Foto: Gabriel Xavier | @gbxvr

“Vou aprender a ler, pra ensinar meus camaradas”

Em um período tão marcado pela celeridade de informações, expectativas individuais e ansiedade com o que será o futuro, Dete Lima, sábia como sua mãe, nos presenteia com sua serenidade e calma, tendo como única preocupação com o futuro a passagem de conhecimentos, de saberes, de autovalorização da população negra. 



“Acho que as coisas só acontecem quando tem que acontecer, tudo no seu tempo, tudo muito tranquilo, sem muita afobação, sabe? Gosto de deixar as coisas acontecerem. Eu tenho uma preocupação de passar o que eu sei para outras pessoas, porque eu acho que essa arte não é para ficar calada, escondida, sabe? É para ser passada.

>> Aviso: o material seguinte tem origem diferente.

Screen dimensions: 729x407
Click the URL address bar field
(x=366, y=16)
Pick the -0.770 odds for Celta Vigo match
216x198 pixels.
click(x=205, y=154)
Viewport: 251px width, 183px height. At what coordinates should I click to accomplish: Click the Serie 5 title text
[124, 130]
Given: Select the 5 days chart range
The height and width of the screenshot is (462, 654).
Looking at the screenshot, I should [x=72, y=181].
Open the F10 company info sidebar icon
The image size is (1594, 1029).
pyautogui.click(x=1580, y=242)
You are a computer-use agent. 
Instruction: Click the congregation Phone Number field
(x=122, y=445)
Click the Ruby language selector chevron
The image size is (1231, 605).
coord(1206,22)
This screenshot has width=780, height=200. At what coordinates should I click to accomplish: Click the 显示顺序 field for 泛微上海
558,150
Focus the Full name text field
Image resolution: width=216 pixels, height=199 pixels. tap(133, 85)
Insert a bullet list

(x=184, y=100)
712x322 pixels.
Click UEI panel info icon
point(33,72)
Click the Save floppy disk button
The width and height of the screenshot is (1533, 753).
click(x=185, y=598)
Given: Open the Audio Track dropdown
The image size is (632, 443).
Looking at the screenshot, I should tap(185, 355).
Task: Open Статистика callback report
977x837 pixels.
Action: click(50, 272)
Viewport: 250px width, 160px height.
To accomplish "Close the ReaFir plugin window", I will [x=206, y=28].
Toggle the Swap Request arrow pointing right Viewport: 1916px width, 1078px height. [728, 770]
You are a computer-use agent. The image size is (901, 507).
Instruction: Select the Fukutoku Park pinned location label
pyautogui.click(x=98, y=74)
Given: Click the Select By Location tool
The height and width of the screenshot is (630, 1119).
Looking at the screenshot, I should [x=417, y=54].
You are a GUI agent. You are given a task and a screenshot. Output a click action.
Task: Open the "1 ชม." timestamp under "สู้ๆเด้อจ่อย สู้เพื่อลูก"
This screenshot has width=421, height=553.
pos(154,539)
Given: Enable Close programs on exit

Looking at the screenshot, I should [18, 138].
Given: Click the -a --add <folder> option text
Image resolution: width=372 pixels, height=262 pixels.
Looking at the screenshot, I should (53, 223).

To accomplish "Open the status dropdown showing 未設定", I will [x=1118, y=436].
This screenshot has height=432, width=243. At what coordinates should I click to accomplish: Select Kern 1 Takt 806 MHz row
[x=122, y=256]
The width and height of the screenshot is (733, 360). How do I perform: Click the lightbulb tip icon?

Então, procure sempre ajudar porque com isso você consegue atingir seus objetivos muito mais até do que o que você imagina; muito mais do que o que você espera, né? É procurar fazer pelo outro. Eu agradeço também a todas as mulheres negras por toda essa arte que eu faço porque, se não fossem elas, eu não conseguiria fazer. Então eu tenho gratidão por todas elas e desejo sucesso na vida de cada uma delas. Principalmente as mulheres mais jovens que estão aí, né? Não só as mulheres, como os homens também mais jovens: que eles não esqueçam que antes deles veio muita gente lutando, guerreando para hoje deixar o caminho aí para eles”.